I came home later with neither a prince nor a horse, but a packet of Hello Pandas. Kids are so easily bought, it's scary.
But not half as scary as the scenes I encountered at Gardens by the Bay. There was waving, screaming, shouting and whistling. Some people just cannot wait for a car park space, can they?
In my naivety, I had expected hardly anyone to turn up besides expat schoolchildren happy to stand in front of any grown up not holding a marker pen; bored British housewives and plummy types from either the British Council or the British High Commission called Henrietta or Rupert.
They were all there of course. (In fact, I only come across these guys at such events. Where do they go for the rest of the year? I'm thoroughly convinced that they're cryogenically frozen in Dom Perignon and thawed twice a year to put on a big hat and greet someone rich, royal or British.)
One particularly grating group of Brits near the gift shop appeared to be stuck in the inter-war period. Whenever a Royal was rumoured to be approaching, they threw their children at a young South-east Asian helper and tottered off in their high heels to wave at Prince William's head as he passed by in an NParks buggy.
Fortunately, and to my considerable surprise, more than just mad dogs and Englishmen came out in the midday sun at Gardens by the Bay.
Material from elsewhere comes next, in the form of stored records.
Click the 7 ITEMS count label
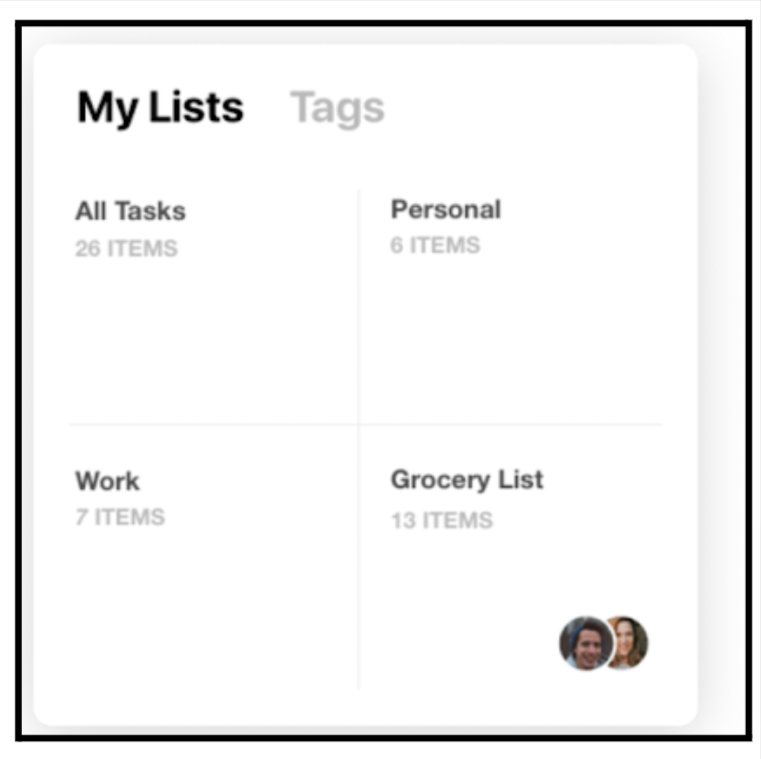 point(120,517)
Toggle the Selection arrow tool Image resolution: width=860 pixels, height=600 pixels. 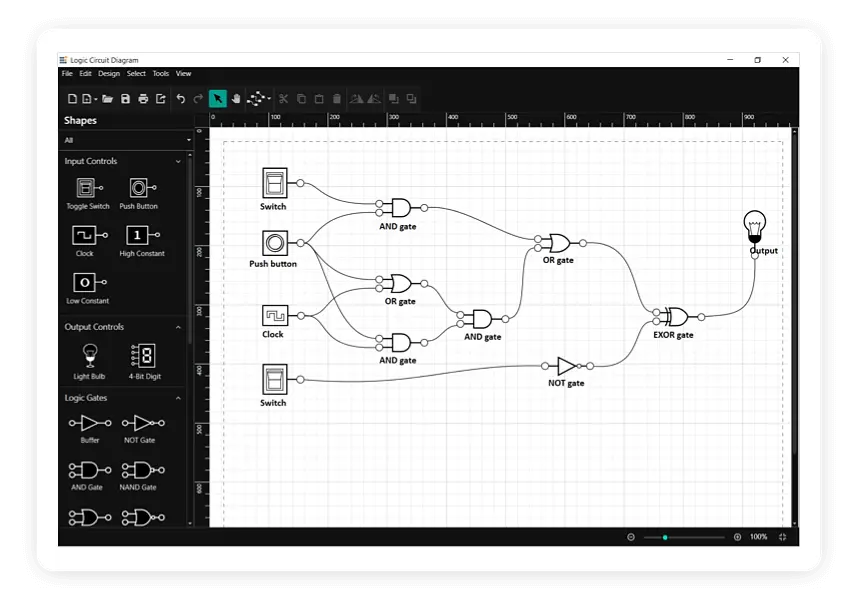click(x=217, y=99)
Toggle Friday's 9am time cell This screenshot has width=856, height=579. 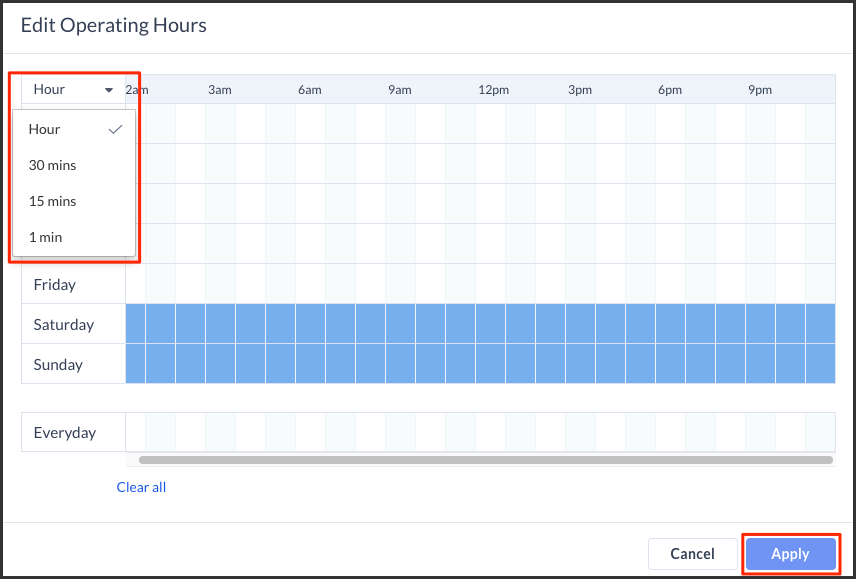coord(400,284)
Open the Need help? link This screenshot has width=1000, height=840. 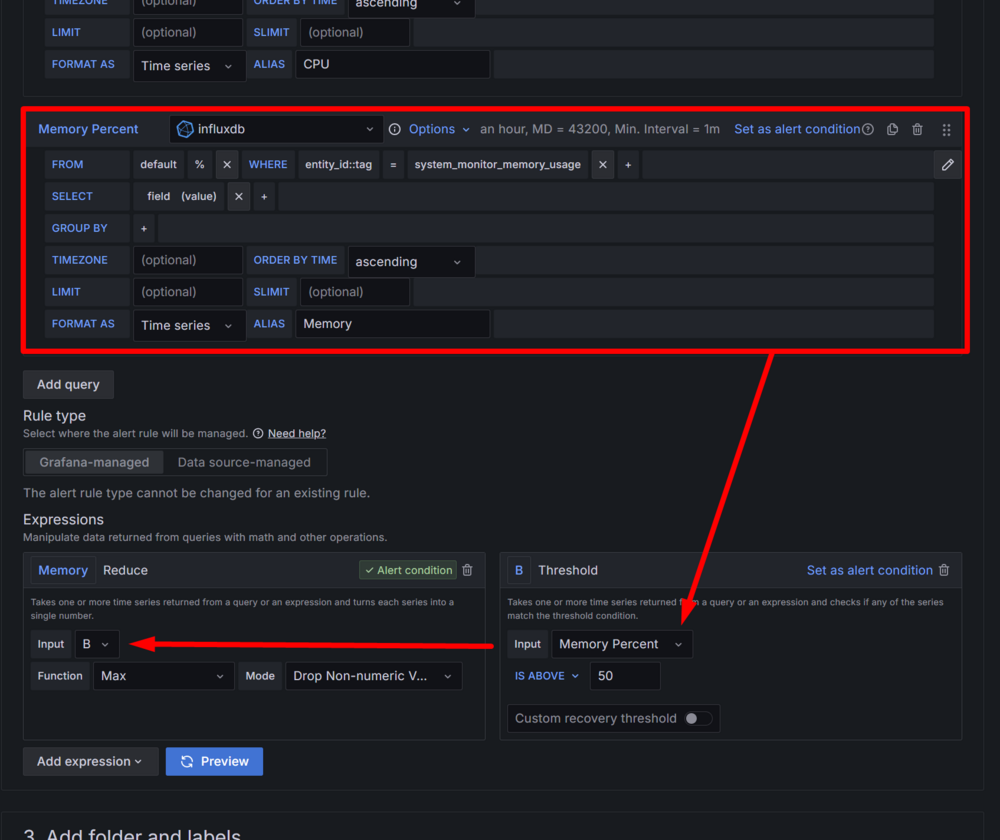pyautogui.click(x=296, y=433)
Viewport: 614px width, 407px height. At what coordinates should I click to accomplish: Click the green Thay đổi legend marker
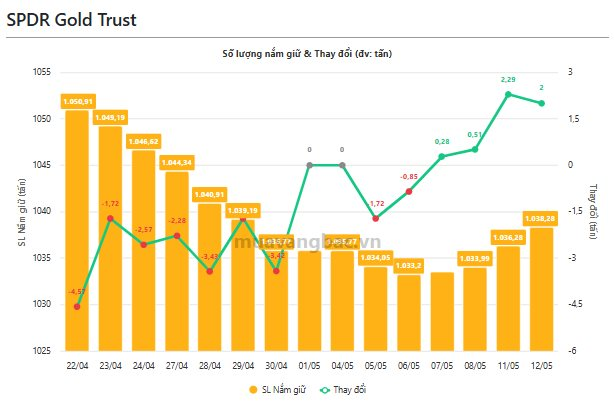tap(325, 390)
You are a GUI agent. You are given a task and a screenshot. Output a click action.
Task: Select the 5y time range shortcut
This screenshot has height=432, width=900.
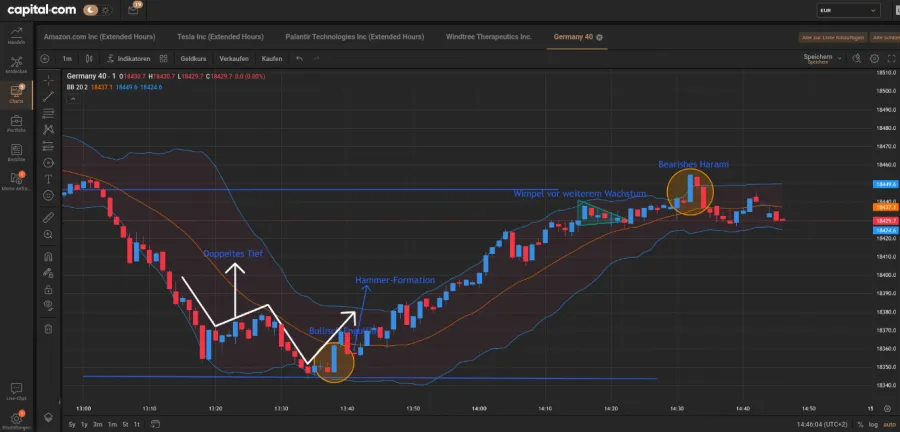tap(72, 424)
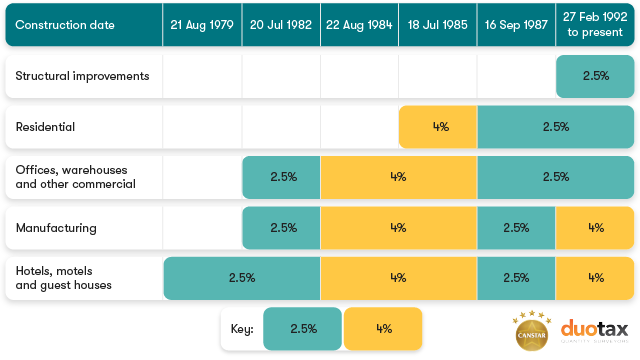Click Hotels, motels and guest houses label
The height and width of the screenshot is (360, 640).
(64, 278)
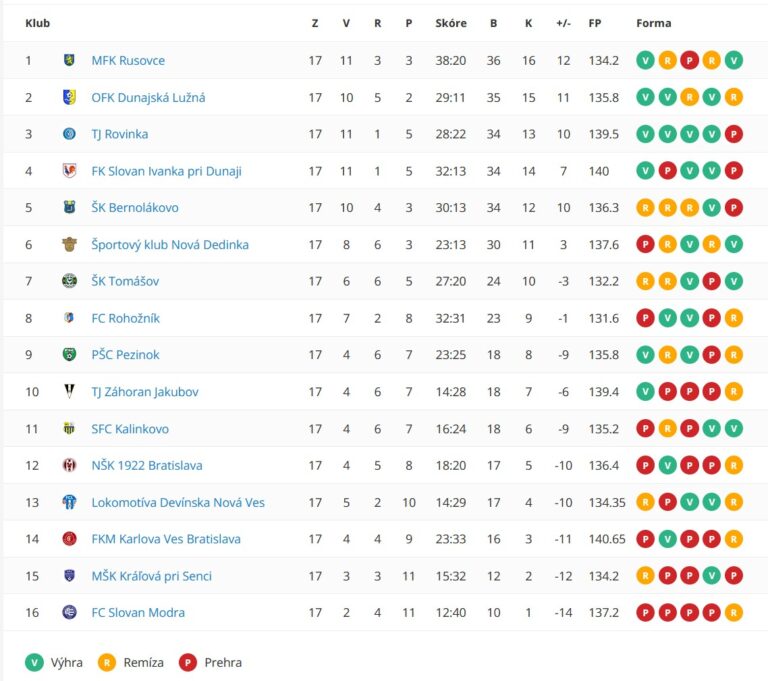Click MFK Rusovce's first form badge
768x681 pixels.
[645, 60]
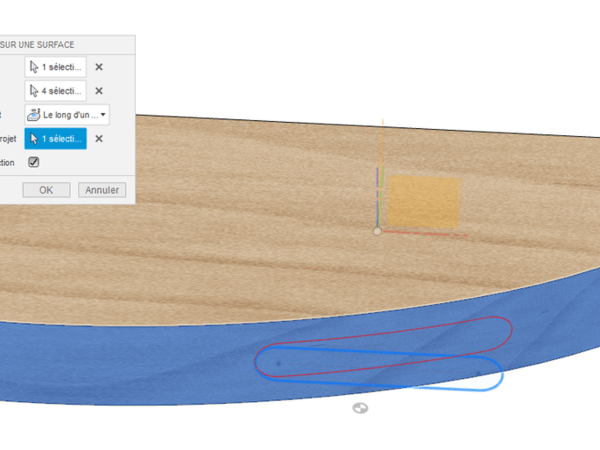Click the grey orbit pivot icon below model
This screenshot has width=600, height=450.
360,408
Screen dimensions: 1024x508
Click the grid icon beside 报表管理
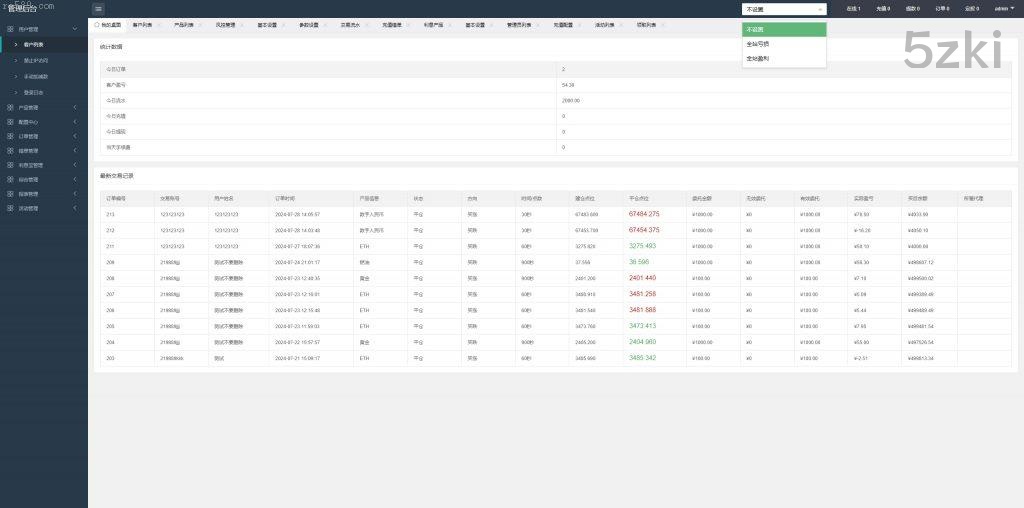pos(11,194)
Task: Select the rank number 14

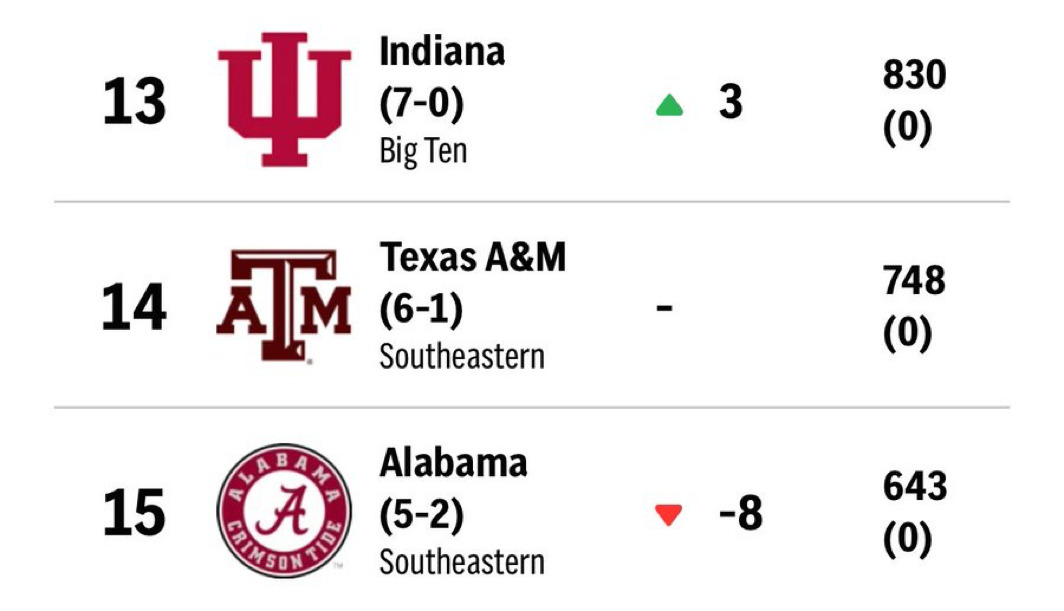Action: point(134,308)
Singaporeans were everywhere.
Aunties, uncles, young couples, teenagers and children squeezed themselves against the fences, ignoring the intolerable heat to shout "Welcome to Singapore" or "Kate, you're beautiful" or "wah lao, cannot see my foot is it?"
A local lady behind me tried her luck by suddenly exclaiming, "William, you are so ham-some", which brought back long forgotten nightmares of Orchard Towers.
Meanwhile an uncle insisted on referring to the Prince as "willy".
"Hey, Willy, over here," he cried. "Willy, willy, over here, willy."
In England, the only men who usually shout such things are flashers.
But royal-mania certainly gripped an otherwise quiet corner of Singapore on Wednesday. Even the grouchy cynic got a little swept up in the temporary insanity as I noticed that Prince William and Catherine were heading in my direction.
I needed a distraction. There was an Indian woman beside me comforting her crying daughter. It had to be done.
"Is she crying because she cannot see," I asked, feigning sincerity. "Would you like me to pick her up to see the royal couple?"
"No, it's OK," she said kindly, but firmly, clearly not sure whether I was a Good Samaritan or a danger to the public.
So Prince William and Catherine passed me by, stopping instead to talk with a little brat waving a flag.